What you are asked to do: Rewrite the rows from the line with "Image resolution: width=690" to the line with "tap(383, 318)", replacing "tag" with "label" and leaving everything else unchanged. Give back only those lines.

Supplied material:
+++++

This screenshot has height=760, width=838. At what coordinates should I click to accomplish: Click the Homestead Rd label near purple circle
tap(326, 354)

+++++

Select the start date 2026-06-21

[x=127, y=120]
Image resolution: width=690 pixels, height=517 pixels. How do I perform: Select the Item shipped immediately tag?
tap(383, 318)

+++++

Expected answer:
Image resolution: width=690 pixels, height=517 pixels. How do I perform: Select the Item shipped immediately label?
tap(383, 318)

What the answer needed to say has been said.